A few days ago I was considering a temporary suspension of activity at A Folk Song A Week. I have a particularly busy month coming up, and no song recordings in my store (apart from the one I have saved for use as The Last Song On The Blog). But a recording window presented itself (i.e. the rest of the household were out for the day!) and I now have enough songs put by to last me into February. Moreover, prompted in part by a reminder from Jim Causley that there are twelve days of Christmas, and they’re a long way from being over, this song suggested itself as just right for New Year.
I knew it from a 1950s Peter Kennedy recording of Charlie Bate from Padstow, included on the Topic/Caedmon LP Songs of Ceremony (Volume 9 of the Folk Songs of Britain series). Some twenty years ago I suggested it as a possible Magpie Lane number, but at the time it met with little enthusiasm. Subsequently I’ve occasionally thought of trying it out as a solo piece, but never quite got round to it. On Monday, however, I found the tune going round my head so, in the evening, I listened to the Songs of Ceremony track to get the words down. What I had forgotten was that the LP only included a couple of verses before segueing into the Truro Wassail Bowl Singers singing the ‘Malpas Wassail’. A search of the web failed to turn up any further verses, although clearly Charlie Bate’s song is a version of this Cornish Wassail song (source not given) and this one from Ralph Dunstan’s Cornish Song Book (1929). I emailed a query to the TradSong list, and by 10 next morning had been sent a different Kennedy recording of Charlie Bate, made in 1956, and included on the Folktrax cassette West Country Wassailers.

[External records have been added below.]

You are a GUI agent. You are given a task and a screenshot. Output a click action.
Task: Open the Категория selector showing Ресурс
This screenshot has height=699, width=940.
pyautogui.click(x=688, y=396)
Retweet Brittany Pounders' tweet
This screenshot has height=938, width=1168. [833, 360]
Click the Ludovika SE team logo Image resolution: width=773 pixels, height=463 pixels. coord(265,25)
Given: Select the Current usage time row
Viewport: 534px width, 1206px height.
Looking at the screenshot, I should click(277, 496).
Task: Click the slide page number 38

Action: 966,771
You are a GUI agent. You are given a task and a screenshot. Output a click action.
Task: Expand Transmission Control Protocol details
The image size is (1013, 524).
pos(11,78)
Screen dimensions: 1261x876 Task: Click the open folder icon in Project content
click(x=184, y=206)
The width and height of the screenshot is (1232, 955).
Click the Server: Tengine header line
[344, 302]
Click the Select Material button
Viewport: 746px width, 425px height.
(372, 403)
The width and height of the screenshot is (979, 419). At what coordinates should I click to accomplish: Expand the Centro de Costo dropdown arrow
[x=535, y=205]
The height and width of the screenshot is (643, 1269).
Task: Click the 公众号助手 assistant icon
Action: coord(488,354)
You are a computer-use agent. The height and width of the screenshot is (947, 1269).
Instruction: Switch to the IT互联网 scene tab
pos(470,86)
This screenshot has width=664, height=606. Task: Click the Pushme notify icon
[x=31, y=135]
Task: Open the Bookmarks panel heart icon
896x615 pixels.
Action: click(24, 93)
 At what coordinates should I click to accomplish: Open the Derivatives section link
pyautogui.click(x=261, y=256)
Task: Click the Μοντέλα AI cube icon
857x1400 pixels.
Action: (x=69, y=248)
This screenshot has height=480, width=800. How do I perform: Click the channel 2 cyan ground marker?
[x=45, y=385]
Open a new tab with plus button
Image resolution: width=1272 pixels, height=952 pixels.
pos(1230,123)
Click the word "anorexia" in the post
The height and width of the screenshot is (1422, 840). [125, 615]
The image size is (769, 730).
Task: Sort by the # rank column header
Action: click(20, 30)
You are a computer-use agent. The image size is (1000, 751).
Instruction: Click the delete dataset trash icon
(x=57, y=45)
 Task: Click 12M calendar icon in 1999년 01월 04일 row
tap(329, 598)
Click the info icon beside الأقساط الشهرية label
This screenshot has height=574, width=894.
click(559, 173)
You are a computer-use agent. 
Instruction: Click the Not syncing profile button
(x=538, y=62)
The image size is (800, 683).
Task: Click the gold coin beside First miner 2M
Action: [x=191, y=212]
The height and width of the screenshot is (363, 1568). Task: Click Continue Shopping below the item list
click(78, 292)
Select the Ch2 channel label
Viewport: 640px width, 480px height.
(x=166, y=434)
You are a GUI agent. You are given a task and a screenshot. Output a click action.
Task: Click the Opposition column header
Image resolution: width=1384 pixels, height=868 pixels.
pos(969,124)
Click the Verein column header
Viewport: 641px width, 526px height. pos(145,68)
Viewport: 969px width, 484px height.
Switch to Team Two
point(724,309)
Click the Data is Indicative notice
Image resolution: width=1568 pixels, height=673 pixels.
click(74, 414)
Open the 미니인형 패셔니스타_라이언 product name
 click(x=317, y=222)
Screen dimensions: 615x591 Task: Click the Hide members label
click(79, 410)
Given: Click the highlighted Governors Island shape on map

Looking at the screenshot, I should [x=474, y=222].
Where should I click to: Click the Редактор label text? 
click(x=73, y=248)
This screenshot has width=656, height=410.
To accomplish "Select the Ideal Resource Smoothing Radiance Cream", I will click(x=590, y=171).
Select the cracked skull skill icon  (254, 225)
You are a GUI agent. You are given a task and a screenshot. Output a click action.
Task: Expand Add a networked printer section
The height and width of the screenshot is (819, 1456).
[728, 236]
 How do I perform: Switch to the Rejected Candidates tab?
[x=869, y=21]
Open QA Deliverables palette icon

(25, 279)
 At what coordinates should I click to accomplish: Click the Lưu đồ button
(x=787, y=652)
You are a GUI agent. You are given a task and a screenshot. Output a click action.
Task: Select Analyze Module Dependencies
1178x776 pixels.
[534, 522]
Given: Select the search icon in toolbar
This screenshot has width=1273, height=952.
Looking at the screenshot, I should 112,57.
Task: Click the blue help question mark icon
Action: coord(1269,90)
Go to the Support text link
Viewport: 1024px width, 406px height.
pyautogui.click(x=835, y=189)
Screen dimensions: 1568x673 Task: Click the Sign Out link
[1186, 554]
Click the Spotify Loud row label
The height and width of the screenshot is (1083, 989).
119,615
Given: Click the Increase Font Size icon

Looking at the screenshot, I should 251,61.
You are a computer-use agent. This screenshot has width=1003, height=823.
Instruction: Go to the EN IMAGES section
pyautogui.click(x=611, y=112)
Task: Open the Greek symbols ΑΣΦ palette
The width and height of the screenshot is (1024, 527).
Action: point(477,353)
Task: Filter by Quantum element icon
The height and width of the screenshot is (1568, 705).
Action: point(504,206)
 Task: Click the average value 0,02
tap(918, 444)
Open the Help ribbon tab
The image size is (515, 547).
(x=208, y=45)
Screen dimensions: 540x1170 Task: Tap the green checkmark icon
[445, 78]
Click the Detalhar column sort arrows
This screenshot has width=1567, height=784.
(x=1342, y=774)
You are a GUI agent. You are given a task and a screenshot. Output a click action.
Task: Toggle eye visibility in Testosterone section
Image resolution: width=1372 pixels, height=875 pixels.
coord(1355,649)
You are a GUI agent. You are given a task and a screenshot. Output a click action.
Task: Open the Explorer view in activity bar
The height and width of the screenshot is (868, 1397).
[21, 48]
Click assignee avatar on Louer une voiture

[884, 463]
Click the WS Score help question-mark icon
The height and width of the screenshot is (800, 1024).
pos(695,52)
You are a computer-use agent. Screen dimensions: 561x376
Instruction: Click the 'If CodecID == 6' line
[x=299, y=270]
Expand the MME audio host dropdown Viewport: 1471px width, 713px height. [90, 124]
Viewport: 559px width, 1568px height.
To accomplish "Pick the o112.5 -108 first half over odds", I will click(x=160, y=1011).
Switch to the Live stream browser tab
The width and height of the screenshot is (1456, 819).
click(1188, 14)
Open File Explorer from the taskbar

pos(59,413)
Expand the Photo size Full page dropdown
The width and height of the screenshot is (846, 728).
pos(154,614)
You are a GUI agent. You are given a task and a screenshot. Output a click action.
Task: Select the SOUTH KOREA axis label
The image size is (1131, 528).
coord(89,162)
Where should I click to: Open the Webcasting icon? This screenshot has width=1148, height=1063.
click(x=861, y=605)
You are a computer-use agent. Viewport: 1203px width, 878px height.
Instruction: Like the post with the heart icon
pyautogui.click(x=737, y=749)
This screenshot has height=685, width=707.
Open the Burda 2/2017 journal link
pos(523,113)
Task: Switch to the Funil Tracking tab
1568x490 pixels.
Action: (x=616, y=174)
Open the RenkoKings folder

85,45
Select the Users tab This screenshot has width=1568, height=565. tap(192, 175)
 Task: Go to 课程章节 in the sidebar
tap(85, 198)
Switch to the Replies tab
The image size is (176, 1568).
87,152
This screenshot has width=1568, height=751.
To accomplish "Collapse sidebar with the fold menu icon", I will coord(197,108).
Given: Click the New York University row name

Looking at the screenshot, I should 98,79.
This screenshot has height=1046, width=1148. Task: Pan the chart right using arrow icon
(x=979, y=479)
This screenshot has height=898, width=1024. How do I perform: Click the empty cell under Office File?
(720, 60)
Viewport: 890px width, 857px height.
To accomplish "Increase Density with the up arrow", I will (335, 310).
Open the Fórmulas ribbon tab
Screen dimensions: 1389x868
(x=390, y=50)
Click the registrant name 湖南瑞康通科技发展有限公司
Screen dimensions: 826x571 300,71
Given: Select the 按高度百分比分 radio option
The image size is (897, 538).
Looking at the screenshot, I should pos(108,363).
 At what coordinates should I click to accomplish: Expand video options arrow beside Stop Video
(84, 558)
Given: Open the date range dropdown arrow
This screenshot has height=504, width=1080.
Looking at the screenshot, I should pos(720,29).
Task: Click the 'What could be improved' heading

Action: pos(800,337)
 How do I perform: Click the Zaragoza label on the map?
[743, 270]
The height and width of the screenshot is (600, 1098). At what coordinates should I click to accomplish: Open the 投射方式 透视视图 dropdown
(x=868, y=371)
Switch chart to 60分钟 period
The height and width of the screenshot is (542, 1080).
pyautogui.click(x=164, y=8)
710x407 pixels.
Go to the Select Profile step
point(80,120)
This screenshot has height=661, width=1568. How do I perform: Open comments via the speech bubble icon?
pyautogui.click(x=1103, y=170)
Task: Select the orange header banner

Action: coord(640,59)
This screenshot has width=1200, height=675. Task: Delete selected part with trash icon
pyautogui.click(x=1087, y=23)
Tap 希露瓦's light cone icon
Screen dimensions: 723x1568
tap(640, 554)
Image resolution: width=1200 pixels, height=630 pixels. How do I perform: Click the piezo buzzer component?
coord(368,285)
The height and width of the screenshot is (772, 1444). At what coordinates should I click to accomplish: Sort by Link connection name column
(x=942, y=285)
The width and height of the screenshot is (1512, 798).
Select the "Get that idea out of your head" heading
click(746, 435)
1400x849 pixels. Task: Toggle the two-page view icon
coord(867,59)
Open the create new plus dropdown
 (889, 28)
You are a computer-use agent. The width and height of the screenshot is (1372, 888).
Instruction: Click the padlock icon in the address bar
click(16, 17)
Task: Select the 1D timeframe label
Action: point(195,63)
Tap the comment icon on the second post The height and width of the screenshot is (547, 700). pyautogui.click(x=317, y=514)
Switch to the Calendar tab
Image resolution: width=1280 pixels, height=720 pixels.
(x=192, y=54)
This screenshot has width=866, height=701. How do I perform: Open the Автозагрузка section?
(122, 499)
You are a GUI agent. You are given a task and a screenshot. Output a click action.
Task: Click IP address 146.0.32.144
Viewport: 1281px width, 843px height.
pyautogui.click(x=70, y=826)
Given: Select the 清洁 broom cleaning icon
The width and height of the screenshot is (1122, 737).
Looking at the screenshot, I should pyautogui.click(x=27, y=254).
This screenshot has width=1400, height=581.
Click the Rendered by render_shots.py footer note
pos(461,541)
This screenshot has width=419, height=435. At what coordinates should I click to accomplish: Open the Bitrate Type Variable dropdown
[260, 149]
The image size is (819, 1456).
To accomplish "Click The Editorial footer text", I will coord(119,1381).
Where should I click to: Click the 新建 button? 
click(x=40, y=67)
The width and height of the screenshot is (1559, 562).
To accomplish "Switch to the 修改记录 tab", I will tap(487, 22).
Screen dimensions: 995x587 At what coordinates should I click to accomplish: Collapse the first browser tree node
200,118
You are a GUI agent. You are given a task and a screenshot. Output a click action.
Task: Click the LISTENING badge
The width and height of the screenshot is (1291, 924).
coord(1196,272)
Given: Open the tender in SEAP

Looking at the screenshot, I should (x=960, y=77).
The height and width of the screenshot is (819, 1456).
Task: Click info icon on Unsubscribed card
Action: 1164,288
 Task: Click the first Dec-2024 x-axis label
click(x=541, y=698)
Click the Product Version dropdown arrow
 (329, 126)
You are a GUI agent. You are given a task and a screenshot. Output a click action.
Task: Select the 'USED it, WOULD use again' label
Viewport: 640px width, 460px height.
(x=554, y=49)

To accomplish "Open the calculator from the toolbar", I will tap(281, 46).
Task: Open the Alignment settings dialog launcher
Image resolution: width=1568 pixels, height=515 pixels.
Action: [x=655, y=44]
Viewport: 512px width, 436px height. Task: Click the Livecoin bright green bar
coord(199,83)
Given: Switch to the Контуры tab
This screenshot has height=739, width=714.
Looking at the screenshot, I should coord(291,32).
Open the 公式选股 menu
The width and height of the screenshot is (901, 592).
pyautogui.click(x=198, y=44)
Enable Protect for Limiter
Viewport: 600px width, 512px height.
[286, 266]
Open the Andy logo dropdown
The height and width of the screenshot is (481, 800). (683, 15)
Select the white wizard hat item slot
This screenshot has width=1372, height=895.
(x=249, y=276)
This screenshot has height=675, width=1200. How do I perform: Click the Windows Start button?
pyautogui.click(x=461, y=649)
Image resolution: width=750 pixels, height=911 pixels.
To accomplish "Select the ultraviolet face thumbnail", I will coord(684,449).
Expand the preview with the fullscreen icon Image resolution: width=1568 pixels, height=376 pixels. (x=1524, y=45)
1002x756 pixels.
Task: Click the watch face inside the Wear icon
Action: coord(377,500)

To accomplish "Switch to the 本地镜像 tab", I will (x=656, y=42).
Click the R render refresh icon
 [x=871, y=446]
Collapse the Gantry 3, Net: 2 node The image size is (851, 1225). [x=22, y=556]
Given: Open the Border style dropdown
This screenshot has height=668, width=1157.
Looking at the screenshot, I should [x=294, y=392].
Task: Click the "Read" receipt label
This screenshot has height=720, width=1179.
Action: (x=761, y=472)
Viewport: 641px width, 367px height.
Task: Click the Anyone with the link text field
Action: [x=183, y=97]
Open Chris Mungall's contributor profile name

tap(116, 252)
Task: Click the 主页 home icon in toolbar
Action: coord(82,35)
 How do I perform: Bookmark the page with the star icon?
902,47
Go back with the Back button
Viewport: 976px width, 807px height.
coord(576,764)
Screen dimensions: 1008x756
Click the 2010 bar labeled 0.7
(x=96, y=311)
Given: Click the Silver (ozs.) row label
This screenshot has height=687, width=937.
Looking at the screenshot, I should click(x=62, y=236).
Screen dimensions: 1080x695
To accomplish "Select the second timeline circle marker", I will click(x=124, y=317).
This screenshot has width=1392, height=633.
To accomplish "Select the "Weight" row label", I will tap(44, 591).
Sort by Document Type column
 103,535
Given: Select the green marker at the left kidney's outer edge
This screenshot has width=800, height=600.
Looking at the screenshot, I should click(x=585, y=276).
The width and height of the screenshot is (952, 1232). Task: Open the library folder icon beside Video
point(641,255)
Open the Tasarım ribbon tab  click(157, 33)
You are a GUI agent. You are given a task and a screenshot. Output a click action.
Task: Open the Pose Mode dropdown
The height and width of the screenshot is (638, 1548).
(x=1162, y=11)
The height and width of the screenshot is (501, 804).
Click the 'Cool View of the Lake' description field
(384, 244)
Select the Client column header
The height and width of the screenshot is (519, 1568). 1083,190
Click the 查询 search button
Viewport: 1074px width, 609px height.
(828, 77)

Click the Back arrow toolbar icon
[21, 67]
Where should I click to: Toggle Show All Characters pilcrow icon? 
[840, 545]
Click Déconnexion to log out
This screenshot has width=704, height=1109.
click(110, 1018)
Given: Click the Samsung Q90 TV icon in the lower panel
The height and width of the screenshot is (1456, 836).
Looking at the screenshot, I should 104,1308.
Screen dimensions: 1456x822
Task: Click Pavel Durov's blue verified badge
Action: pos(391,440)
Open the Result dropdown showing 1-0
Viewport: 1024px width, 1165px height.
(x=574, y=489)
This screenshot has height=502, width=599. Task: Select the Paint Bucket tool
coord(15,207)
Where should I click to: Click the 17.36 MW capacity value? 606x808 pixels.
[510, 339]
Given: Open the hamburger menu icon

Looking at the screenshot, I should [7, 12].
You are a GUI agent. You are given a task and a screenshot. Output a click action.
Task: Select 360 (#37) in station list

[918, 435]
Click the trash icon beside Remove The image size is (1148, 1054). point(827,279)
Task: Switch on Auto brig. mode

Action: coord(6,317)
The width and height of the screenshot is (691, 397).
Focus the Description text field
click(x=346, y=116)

This recording had six verses which I quickly transcribed and set about singing. As I had anticipated, the song sits beautifully in C on a C/G anglo, and by 11.30 that morning I had recorded the song for inclusion here.
Charlie Bate was an important figure in Padstow, and a man with a lovely, gentle singing style. You can hear a number of recordings of Charlie singing if you search the British Library Sounds website. I’m making no promises, but I’m greatly tempted to learn his I was the lover of Lady Chatterly!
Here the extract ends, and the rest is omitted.